Islamist Militants Killed Hostages, Captors In Algeria
FOREIGN hostages being held by Islamist militants at a gas plant in Algeria were feared to have been killed with reports of several casualties from a raid by Algerian forces yesterday.
An “ongoing operation” was under way at the remote desert facility where dozens of workers – including three Americans – were being held, Britain’s Foreign Office said. It gave no further details.
Bristish Prime Minister, David Cameron expressed surprise that the Algerian government kept everybody in the dark before it struck.
Two Britons were feared killed in the air strike by the Algerian forces.
In France, President Francois Hollande declined to give specific details about the Algerian operations, but alluded that it was nearly over.
“This all seems to be heading towards an end in dramatic conditions,” Hollande said before a speech to business leaders.
Unconfirmed reports from local sources cited by Reuters and The Associated Press said hostages and militants had been killed in the operation, but reporting on the number of casualties differed wildly.
Earlier, some of those being held reportedly escaped from the plant, near In Amenas, close to the Libyan border.
United States (U.S.) officials called the hostage situation in Algeria “murky” and “extremely fluid”. The officials said the U.S. is working with the government of Algeria and other affected nations to try to resolve the situation as quickly and securely as possible.
“We’re all concerned about any innocent lives that are at stake here.
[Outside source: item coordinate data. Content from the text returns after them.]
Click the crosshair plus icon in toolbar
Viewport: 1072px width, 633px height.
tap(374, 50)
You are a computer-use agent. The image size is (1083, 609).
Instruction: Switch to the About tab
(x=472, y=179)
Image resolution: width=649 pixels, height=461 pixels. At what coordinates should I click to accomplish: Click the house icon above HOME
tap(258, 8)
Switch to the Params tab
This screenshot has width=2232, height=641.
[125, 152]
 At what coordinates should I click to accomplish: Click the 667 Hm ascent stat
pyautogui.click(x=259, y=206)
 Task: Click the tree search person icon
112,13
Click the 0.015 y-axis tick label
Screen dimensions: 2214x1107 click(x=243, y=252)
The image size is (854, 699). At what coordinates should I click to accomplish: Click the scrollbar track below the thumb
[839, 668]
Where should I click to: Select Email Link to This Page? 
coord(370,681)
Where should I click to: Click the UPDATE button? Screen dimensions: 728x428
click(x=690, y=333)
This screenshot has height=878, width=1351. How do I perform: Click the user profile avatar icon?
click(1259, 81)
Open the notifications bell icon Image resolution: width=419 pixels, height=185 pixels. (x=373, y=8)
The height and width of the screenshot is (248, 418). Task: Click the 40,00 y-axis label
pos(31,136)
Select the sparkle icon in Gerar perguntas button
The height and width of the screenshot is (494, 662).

So, we are all working together on this,” State Department spokesperson Victoria Nuland said.
Nuland did not say how many Americans were involved.
An Ireland government spokesman said yesterday that an Irish national held at the In Amenas gas plant had “made contact with his family and is understood to be safe and well, and no longer a hostage.”
Islamists stormed the natural BP Gas Plant pumping site and workers’ housing before dawn on Wednesday and claimed to have seized 41 foreign workers – from countries including the U.S., France, Ireland, Britain, Japan and Norway – and local employees.
The Associated Press, citing claims from militants, said the site was attacked on yesterday morning by Algerian military helicopters.
Islamist militants have told a Mauritanian news outlet that Algerian military helicopters strafed the gas complex where they are holding hostages, killing 35 of the foreigners and 15 of the kidnappers.
The spokesman for the Masked Brigade, which had earlier claimed responsibility for the Wednesday assault on the gas complex deep in the Sahara desert, said that Abou El Baraa, the leader of the kidnappers, was also killed in yesterday’s air raid.
The information came from the Nouakchott Information Agency, which has often carried reports from al-Qaida-linked extremist groups.
A local resident near the plant told Reuters the Algerian military had opened fire, and that “many people” were killed.
The resident, who asked not to be identified, said there were many bodies at the scene.
He did not give firm numbers of the dead or say whether they were kidnappers, hostages or both.
French wire service Agence France Press also said an Algerian helicopter was attacking the facility.
Twenty hostages of an Algerian militant group with ties to al Qaeda in a standoff with the Algerian Army are reported to have escaped yesterday.
The militants have demanded an end to the French military campaign in Mali, where hundreds of French paratroopers and marines are launching a ground offensive against rebels a week after Paris began firing on militants from the air.